'You can’t do something wonderful'
The narrow scope of a fiduciary's duty needs explicit direction
In September, as part of Bank of Nature’s commissioned research into legal strategies that test fiduciary duty in the climate era, we met with Tamar Frankel, the esteemed law professor emerita from Boston University and one of the world’s foremost experts on the powers of fiduciary duty.
There are all kinds of fiduciary relationships, but we’re zeroing in on one with the duty, mission and scale (we say) to lead on climate: Public sector employees and their pension fiduciary. A pension fiduciary is the person or organization in charge of delivering a pension promise to those same public sector employees. Fiduciary duty comprises the instructions that inform the fiduciary-beneficiary social contract.
We asked Ms. Frankel the central question to our litigation initiative:
“Can a beneficiary of a pension plan sue their pension fiduciaries for breach of fiduciary duty if they invest in industries that contribute to the climate crisis?”
We were to be disappointed because the answer, regardless of what we were investigating, is limited by the language of the fiduciary duty agreement, she says. At the same time, we were shown a different way to get at the answer we wanted through the technicalities that the law loves so much.
In the back-and-forth of the answer to the question, she said:
“If it’s not explicit in the trust document,
you can’t do something wonderful.”
It was such an odd turn of phrase. It might also be the most important sentence I’ve ever heard.
A stickler technician, Frankel was very clear that fiduciaries must follow instructions as part of their duty to beneficiaries or face penalties, like prison, for their breaches of fiduciary duty. So, the arbiter of what is allowed is the precise language of the instructions when, as a best practice everywhere, fiduciaries are following implied language — rather loosely. This is a big difference.
To unpack this gem:
“You” – A fiduciary is a person obligated by fiduciary duty to manage the best interests of a beneficiary. A fiduciary has a position of power over the beneficiary.
“Fiduciary duty” – A contract of sorts that guides a fiduciary and protects the beneficiary from fiduciary malpractice.

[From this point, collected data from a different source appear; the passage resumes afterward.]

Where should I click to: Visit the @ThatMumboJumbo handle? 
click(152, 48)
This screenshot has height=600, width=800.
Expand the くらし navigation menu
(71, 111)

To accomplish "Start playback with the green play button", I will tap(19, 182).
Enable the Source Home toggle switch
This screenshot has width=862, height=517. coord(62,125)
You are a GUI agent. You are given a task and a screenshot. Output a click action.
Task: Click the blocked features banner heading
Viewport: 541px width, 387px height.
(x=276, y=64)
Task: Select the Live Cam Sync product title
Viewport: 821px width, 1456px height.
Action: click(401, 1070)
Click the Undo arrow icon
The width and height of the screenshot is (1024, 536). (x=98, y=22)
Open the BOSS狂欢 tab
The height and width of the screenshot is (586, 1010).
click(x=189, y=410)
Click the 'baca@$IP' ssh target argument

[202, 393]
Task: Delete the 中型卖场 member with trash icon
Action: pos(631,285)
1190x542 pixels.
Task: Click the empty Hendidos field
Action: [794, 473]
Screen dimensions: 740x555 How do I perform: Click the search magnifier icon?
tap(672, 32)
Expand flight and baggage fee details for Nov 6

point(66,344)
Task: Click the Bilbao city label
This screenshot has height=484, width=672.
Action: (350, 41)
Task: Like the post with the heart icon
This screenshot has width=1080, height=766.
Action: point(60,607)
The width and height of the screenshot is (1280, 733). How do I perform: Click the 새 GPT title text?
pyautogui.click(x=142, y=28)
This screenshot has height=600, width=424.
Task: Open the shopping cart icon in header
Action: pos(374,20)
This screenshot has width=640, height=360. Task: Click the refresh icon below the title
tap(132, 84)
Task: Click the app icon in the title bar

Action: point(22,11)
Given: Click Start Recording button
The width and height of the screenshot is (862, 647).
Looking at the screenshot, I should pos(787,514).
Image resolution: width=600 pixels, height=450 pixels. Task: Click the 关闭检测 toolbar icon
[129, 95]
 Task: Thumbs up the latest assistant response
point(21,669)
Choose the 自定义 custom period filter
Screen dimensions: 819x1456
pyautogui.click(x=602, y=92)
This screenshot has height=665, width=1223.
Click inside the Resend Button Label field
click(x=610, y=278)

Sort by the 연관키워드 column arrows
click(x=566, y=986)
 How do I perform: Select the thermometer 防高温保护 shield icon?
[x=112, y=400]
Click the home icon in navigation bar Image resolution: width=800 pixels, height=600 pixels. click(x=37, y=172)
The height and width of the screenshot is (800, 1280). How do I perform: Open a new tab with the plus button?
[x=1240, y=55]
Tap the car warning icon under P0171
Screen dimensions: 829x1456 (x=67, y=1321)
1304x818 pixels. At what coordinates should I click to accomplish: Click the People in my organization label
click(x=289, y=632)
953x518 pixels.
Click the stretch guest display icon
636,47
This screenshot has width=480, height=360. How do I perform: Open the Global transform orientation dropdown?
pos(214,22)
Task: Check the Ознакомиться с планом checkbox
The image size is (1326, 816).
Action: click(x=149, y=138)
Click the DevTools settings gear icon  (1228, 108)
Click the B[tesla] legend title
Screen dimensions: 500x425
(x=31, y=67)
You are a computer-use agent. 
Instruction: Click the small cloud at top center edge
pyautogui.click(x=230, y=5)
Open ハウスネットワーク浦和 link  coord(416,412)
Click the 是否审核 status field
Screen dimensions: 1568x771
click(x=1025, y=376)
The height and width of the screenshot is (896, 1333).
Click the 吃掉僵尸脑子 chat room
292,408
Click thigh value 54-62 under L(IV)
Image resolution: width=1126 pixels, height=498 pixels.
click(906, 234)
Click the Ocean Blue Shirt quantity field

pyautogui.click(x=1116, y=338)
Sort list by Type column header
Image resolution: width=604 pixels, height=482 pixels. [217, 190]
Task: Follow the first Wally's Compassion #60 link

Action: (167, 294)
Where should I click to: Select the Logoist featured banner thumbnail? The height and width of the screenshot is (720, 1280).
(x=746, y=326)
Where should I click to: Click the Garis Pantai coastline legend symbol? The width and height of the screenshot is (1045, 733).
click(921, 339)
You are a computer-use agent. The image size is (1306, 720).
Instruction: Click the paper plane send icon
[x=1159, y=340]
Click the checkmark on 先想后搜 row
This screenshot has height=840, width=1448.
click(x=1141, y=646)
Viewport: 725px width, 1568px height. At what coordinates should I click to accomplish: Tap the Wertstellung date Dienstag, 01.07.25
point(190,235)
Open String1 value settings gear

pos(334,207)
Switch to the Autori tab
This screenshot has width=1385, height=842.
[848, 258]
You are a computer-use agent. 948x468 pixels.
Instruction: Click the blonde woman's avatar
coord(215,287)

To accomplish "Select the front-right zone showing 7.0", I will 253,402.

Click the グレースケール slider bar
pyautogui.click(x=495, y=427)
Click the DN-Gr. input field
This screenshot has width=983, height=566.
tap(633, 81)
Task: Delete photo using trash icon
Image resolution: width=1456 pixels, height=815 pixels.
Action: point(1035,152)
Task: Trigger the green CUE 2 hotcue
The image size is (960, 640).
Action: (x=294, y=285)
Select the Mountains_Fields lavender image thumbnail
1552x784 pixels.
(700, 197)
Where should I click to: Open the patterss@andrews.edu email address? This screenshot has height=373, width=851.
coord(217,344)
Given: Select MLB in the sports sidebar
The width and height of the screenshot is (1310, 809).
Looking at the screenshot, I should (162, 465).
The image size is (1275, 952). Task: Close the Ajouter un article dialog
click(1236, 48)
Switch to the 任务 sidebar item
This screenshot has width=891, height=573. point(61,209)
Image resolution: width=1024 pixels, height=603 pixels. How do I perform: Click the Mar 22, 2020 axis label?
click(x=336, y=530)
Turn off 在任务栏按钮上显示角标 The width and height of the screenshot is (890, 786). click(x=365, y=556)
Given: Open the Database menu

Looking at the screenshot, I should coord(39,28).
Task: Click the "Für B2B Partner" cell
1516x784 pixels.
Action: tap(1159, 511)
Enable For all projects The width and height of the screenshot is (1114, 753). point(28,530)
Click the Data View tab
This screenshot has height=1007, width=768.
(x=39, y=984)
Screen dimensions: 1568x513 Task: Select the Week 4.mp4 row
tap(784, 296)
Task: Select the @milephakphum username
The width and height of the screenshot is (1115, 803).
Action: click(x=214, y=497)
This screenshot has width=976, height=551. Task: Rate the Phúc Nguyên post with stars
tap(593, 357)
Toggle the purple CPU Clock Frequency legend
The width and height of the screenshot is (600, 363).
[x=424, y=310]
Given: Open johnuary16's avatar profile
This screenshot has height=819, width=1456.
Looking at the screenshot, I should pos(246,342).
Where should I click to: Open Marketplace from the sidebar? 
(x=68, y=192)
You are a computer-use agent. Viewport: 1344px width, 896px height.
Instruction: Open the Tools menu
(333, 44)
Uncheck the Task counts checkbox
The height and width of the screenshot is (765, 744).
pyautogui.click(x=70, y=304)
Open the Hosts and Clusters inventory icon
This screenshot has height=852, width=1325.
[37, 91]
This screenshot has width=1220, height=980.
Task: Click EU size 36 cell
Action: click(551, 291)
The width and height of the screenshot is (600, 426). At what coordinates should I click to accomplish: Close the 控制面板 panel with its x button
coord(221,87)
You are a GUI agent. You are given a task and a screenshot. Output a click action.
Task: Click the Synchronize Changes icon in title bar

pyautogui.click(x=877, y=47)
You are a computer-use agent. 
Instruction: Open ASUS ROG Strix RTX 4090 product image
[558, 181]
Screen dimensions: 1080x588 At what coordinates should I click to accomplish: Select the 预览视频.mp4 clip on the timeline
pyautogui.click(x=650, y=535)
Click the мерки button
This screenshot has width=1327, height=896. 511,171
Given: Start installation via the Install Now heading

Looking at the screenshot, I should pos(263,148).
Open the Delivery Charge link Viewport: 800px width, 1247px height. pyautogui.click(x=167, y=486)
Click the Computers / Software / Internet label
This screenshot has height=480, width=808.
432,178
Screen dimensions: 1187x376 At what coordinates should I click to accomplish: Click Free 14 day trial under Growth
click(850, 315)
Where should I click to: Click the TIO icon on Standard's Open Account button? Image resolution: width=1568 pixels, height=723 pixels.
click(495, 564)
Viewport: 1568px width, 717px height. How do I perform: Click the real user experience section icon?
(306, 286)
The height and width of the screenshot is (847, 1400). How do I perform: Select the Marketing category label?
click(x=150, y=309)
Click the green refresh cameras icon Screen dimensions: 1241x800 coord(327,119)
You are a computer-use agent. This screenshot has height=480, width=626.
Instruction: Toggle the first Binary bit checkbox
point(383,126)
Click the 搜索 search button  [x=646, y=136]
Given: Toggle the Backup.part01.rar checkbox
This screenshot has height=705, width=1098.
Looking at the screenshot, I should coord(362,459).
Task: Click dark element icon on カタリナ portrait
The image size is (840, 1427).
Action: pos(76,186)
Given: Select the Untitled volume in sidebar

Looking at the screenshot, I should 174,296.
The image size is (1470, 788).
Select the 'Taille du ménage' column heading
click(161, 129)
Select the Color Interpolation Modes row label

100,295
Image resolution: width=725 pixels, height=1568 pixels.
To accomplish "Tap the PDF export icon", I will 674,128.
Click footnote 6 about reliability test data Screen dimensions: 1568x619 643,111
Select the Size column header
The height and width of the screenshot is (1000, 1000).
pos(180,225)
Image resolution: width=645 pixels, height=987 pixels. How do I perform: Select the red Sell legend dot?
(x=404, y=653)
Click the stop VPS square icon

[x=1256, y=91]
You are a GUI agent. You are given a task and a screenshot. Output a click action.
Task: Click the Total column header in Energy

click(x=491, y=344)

“Trust document” – The instructions. For example, US State governments have statutes in governing law that outline “fiduciary standards” for fiduciaries of state-level public pensions for civil servants.
“Explicit” – To a technician like Frankel, this is the meat of it. What do the instructions actually say? Can you do something wonderful? Can you do something terrible?
The timing of this conversation was in the wake of the US Supreme Court’s new take on the right to abortion. For illustration, she posited: Can you, as a fiduciary, put fiduciary money toward women’s health? Not if it isn’t explicit in the trust document.
“You can’t do something wonderful.”
It makes no difference what the fiduciary wants. That begs the question: “Do the beneficiaries know how they are instructing their fiduciaries?”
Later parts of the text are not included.